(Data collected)

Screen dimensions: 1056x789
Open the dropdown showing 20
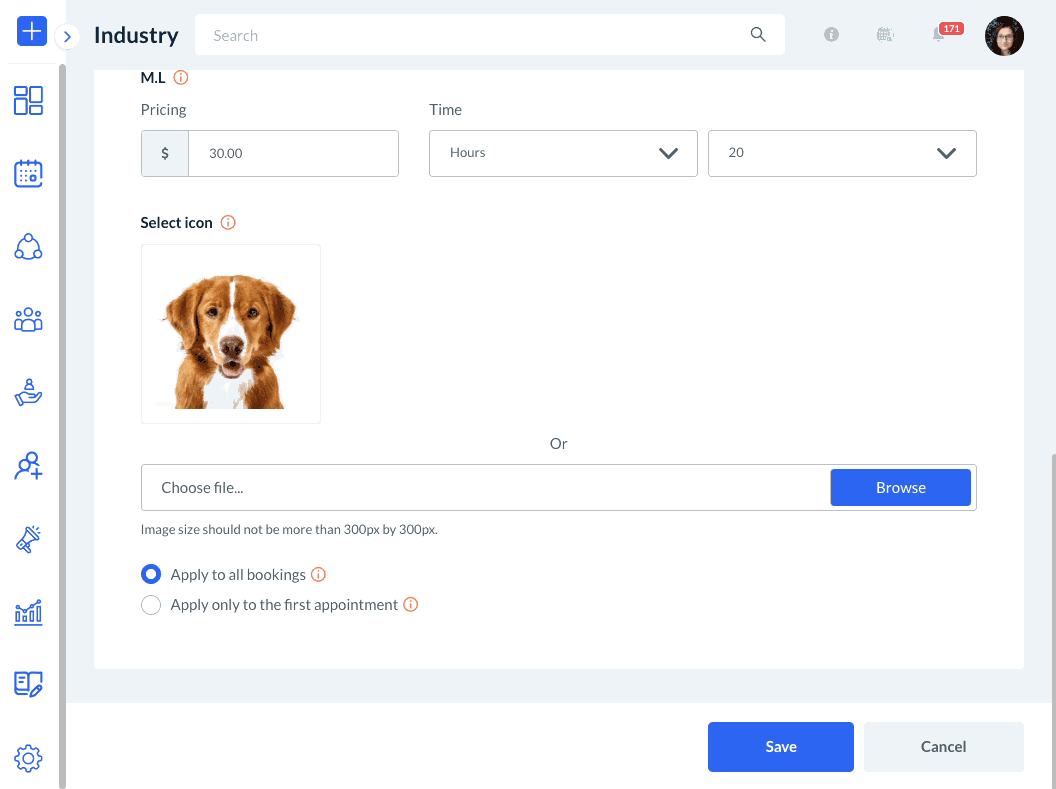click(x=842, y=153)
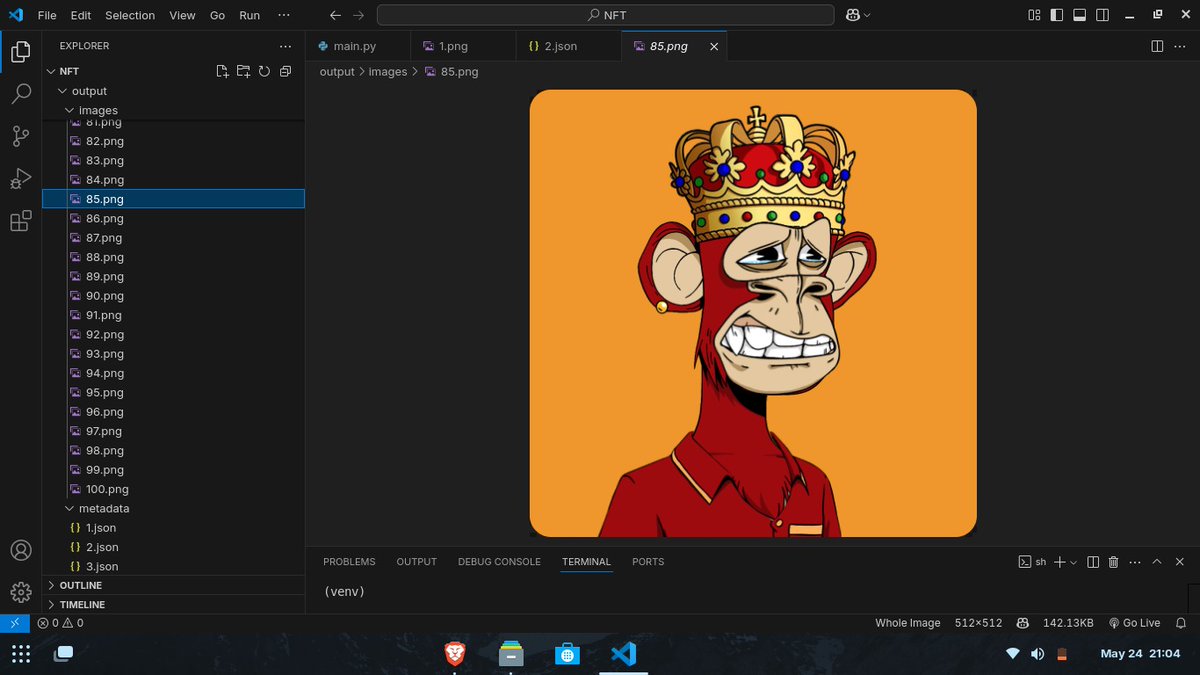
Task: Open the Search view
Action: tap(21, 94)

• **PROBLEM REQUIREMENTS**: Write out every item above line for line without changing anything, and leave out the pictures.

• **RESPONSE TO THIS TASK**:
Screen dimensions: 1056x789
Open the dropdown showing 20
click(x=842, y=153)
Task: Open the Search view
Action: tap(21, 94)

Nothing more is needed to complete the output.